Acute myeloid leukemia (AML) is a highly malignant hematopoietic tumor characterized by an abnormal proliferation of myeloid progenitor cells, decreased rate of self-destruction and an arrest in cell differentiation. The internal tandem duplication mutations of FMS-like tyrosine kinase-3 (FLT3/ITD mutations) are common in AML and linked to poor prognosis. ITRI-260 generated from designed by computer-assisted rationale drug design and in silico prioritized approaches, was proved to be a potent cell growth inhibitor against FLT3/ITD mutated AML cells through FLT3 and c-Kit inhibition. The in vivo efficacy of ITRI-260 via oral route was demonstrated in MV4-11 xenograft mice model. Besides, two more orthotopic murine models were used to assess the in vivo therapeutic efficacy of ITRI-260. The first one is MV4-11 cell orthotopically engraft into NOD/SCID mice bone marrow and the second one is primary AML cells from AML patient engraft into NOD/SCID mice bone marrow. The results show that ITII-260 can decrease FLT3/ITD mutant leukemia blasts in peripheral blood and bone marrow in both animal models. Finally, ITRI-260 prolongs the survival in both bone marrow engraft mice models.
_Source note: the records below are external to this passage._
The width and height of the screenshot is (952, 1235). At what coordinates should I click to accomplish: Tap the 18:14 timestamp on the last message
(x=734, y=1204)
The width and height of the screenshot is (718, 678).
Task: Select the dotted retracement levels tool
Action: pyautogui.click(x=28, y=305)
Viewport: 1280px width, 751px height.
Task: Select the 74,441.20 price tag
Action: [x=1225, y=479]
These findings strongly suggest clinical benefits of ITRI-260 in patients with FLT3/ITD AML. Currently we are planning the bridged projects to push ITRI-260 toward IND status.

Citation Format: {Authors}. {Abstract title} [abstract]. In: Proceedings of the 101st Annual Meeting of the American Association for Cancer Research; 2010 Apr 17-21; Washington, DC. Philadelphia (PA): AACR; Cancer Res 2010;70(8 Suppl):Abstract nr LB-160.